The cta isn't getting much of this pie because they can't be trusted apparently without adult supervision.

Gimme a break. So the solution to mismanagement of a struggling transit system is to choke it even further?? You can slap all the lipstick you want on that pig...it's just another shitty and worthless bill that only encourages more oil consumption...

$288 a month?

Anyone who pays more than $75 a month for CTA has only themselves to blame. AN UNLIMITED MONTHLY PASS IS AVAILABLE FOR $75 A MONTH! Raise this to $100 or even $125 and it's still a deal, especially with all those trips.

You want quality, pay for it.

And yes, I would be willing to pay more for transit service, but not for the same shitty service we're getting now. Give us trains that run on time and don't smell like urine after the weekends, and stations that aren't shoddily constructed of corrugated sheet metal and rotting wood held together my layers and layers of paint, and then we'll talk...

i have a chicago card and i use it with reckless abandon. but let's face it. for whatever reason, i see people every day that have 7 day passes or seem to be putting money on their cards and stuff. why do people eat fast food when they could buy groceries and eat at home? it's a weird paradox, but the poor often have to piecemeal things together because they can't pony up things in lump sums, even though it's more cost effective. and then they end up paying more.

i was just doing the math based on the figures that i was given above. i do use my unlimited $75 pass. but there might be people who don't have the $100 or $125 or $150 at a crack to purchase that, and would end up doing money here and there and getting screwed.

and i know it's hard to believe, but i've had a couple of cars in the city, and i owned the beaters outright, had shit eagle insurance for $200 every six months, had a $75 city sticker that lasted all year, paid $100 (approx?) for the registration, and if you're careful, you can really not get any tickets. if you get two, that's about $100 a year. that's still doing pretty well, in my book.

The suburbanites will have to care. Word from the RTA is that the CTA's made cuts while Metra has not. Specifically, I heard suggestioins that the STAR line and SES will be put on ice, service frequencies might be cut by a third, and fares could be *doubled*.

Meanwhile: Anyone seen the ISTHA (state toll highway) HQ building? TAJ MAHAL. They are rolling in the cash. Why in the name of all that is holy are they allowed to spend all that cash on luxuries? If they have cash left, it should go straight to transit. Aren't tolls supposed to encourage transit use in addition to paying for the roads?

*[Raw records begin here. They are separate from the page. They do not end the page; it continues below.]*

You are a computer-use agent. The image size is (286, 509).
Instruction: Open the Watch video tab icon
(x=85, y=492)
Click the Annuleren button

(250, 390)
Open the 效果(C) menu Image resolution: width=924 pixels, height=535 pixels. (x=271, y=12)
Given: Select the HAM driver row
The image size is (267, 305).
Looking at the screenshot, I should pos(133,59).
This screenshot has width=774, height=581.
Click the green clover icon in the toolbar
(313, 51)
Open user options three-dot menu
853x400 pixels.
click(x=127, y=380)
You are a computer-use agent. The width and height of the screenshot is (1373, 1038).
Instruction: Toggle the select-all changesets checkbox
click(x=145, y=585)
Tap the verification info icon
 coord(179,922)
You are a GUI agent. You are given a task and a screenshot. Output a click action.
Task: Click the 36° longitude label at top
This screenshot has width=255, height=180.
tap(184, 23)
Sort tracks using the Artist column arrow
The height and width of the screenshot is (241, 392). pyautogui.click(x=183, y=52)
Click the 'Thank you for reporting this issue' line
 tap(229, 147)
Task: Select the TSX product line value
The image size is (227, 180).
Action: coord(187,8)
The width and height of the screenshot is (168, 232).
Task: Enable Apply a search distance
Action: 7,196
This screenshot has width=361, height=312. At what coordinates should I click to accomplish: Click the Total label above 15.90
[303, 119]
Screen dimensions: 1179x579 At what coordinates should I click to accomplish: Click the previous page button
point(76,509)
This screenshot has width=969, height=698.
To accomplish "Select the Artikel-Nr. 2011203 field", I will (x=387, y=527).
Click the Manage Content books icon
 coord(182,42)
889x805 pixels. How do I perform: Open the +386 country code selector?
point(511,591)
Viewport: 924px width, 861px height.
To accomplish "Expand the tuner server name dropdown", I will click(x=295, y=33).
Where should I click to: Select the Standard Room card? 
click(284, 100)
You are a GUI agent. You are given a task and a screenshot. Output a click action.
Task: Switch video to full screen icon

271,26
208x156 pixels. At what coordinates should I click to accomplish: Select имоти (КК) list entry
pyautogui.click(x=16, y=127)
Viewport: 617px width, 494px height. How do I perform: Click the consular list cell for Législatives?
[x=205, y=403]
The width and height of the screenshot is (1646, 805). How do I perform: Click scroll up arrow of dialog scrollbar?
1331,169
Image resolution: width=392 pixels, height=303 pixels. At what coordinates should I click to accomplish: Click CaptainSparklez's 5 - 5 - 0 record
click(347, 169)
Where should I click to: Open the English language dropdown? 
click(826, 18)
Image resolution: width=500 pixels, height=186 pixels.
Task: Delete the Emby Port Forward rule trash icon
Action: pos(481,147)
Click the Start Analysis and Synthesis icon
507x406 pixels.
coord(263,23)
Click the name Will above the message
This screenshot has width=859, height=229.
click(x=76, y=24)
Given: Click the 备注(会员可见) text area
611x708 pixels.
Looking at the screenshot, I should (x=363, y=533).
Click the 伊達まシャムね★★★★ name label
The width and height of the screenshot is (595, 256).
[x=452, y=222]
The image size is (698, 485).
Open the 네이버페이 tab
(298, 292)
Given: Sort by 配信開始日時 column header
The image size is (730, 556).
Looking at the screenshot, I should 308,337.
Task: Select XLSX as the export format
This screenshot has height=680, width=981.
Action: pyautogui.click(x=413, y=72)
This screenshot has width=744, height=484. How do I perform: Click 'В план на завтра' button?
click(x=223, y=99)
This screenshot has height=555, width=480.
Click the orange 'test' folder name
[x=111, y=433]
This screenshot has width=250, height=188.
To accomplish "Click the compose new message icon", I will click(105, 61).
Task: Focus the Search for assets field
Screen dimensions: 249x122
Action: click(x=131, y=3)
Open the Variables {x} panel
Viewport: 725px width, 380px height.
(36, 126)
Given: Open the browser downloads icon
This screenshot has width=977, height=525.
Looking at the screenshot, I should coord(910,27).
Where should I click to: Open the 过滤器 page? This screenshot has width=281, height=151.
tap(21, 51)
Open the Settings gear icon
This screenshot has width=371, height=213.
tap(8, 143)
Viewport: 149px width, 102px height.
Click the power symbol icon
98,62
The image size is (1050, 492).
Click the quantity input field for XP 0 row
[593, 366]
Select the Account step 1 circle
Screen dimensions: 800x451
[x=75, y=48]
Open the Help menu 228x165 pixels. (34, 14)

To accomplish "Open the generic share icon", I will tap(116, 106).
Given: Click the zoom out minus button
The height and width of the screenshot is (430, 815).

I live in the city and use both systems, and it appears to me at least that Metra is far more skilfully (and honestly) managed than the CTA is. Metra, for example, is prepared to defer certain capital expenditures to maintain service levels; at the CTA, in contrast, capital budgets (which tend to benefit the mayor's buddies) are sancrosanct, and service can (and does) go to hell if it preserves the ability to carry out frequently useless capital projects.

Likewise, on Metra, the trains are relatively clean, they run more or less on time, and the employees are reasonably industrious and civil. The CTA is squalid, the schedules are a polite fiction, and, with the exception of a few very pleasant bus driver, CTA are as a group the most thoroughly unpleasant, shiftless group of public employees that exist outside of Todd Stroger's office.